Accordingly, in the opinion of Lavenda, work is not as primitive concept as is heat, which can be measured by calorimetry. This opinion does not negate the now customary thermodynamic definition of heat in terms of adiabatic work.

Known as a thermodynamic operation, the initiating factor of a thermodynamic process is, in many cases, a change in the permeability of a wall between the system and the surroundings. Rubbing is not a change in wall permeability. Kelvin's statement of the second law of thermodynamics uses the notion of an "inanimate material agency"; this notion is sometimes regarded as puzzling. The triggering of a process of rubbing can occur only in the surroundings, not in a thermodynamic system in its own state of internal thermodynamic equilibrium. Such triggering may be described as a thermodynamic operation.

==Formal definition==
In thermodynamics, the quantity of work done by a closed system on its surroundings is defined by factors strictly confined to the interface of the surroundings with the system and to the surroundings of the system, for example, an extended gravitational field in which the system sits, that is to say, to things external to the system.

A main concern of thermodynamics is the properties of materials. Thermodynamic work is defined for the purposes of thermodynamic calculations about bodies of material, known as thermodynamic systems. Consequently, thermodynamic work is defined in terms of quantities that describe the states of materials, which appear as the usual thermodynamic state variables, such as volume, pressure, temperature, chemical composition, and electric polarization. For example, to measure the pressure inside a system from outside it, the observer needs the system to have a wall that can move by a measurable amount in response to pressure differences between the interior of the system and the surroundings. In this sense, part of the definition of a thermodynamic system is the nature of the walls that confine it.

**DATA BLOCK**.
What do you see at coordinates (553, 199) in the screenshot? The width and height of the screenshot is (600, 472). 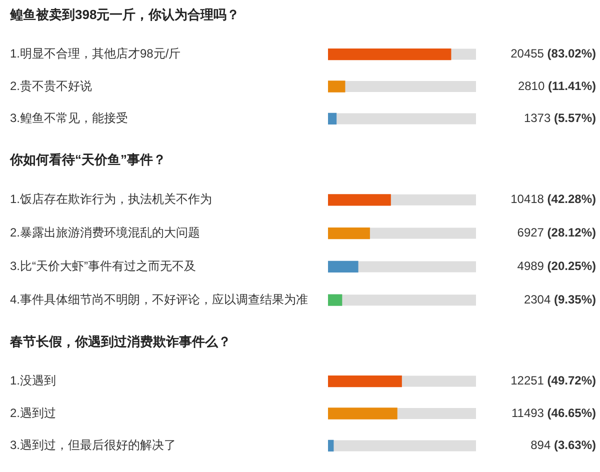 I see `data-label: 10418 (42.28%)` at bounding box center [553, 199].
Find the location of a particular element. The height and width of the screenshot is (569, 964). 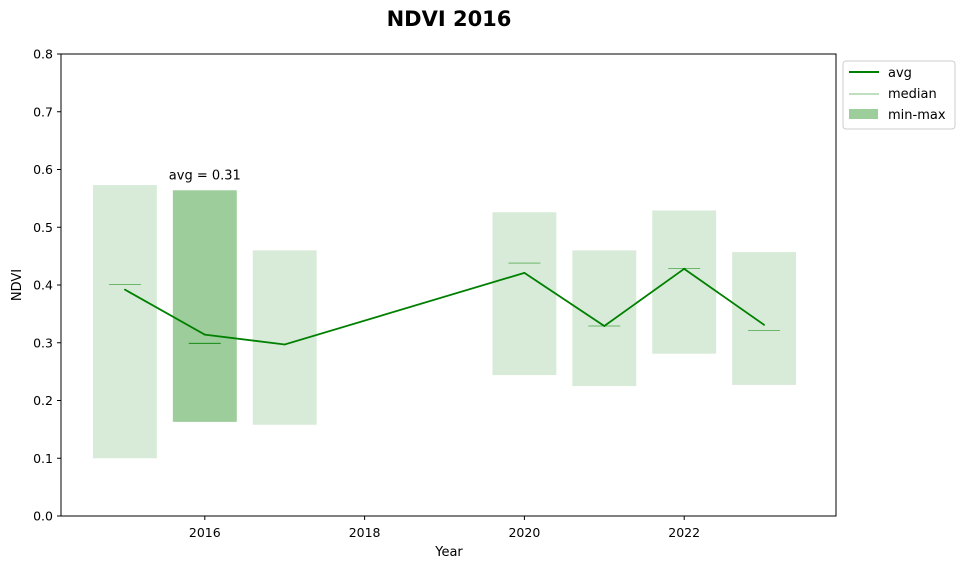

**PROBLEMS TO SOLVE**.
(1) In the text on thermodynamic work, what notion does Kelvin's statement of the second law of thermodynamics use?
(2) Carry on the text about thermodynamic work from its last sentence.

**ANSWERS FOR THIS EXERCISE**.
(1) The notion of an "inanimate material agency."

(2)
Several kinds of thermodynamic work are especially important. One simple example is pressure–volume work. The pressure of concern is that exerted by the surroundings on the surface of the system, and the volume of interest is the negative of the increment of volume gained by the system from the surroundings. It is usually arranged that the pressure exerted by the surroundings on the surface of the system is well defined and equal to the pressure exerted by the system on the surroundings. This arrangement for transfer of energy as work can be varied in a particular way that depends on the strictly mechanical nature of pressure–volume work. The variation consists in letting the coupling between the system and surroundings be through a rigid rod that links pistons of different areas for the system and surroundings. Then for a given amount of work transferred, the exchange of volumes involves different pressures, inversely with the piston areas, for mechanical equilibrium. This cannot be done for the transfer of energy as heat because of its non-mechanical nature.

Another important kind of work is isochoric work, i.e., work that involves no eventual overall change of volume of the system between the initial and the final states of the process. Examples are friction on the surface of the system as in Rumford's experiment; shaft work such as in Joule's experiments; stirring of the system by a magnetic paddle inside it, driven by a moving magnetic field from the surroundings; and vibrational action on the system that leaves its eventual volume unchanged, but involves friction within the system. Isochoric mechanical work for a body in its own state of internal thermodynamic equilibrium is done only by the surroundings on the body, not by the body on the surroundings, so that the sign of isochoric mechanical work with the physics sign convention is always negative.

When work, for example pressure–volume work, is done on its surroundings by a closed system that cannot pass heat in or out because it is confined by an adiabatic wall, the work is said to be adiabatic for the system as well as for the surroundings. When mechanical work is done on such an adiabatically enclosed system by the surroundings, it can happen that friction in the surroundings is negligible, for example in the Joule experiment with the falling weight driving paddles that stir the system. Such work is adiabatic for the surroundings, even though it is associated with friction within the system. Such work may or may not be isochoric for the system, depending on the system and its confining walls. If it happens to be isochoric for the system (and does not eventually change other system state variables such as magnetization), it appears as a heat transfer to the system, and does not appear to be adiabatic for the system.

==Sign convention==
In the early history of thermodynamics, a positive amount of work done by the system on the surroundings leads to energy being lost from the system. This historical sign convention has been used in many physics textbooks and is used in the present article.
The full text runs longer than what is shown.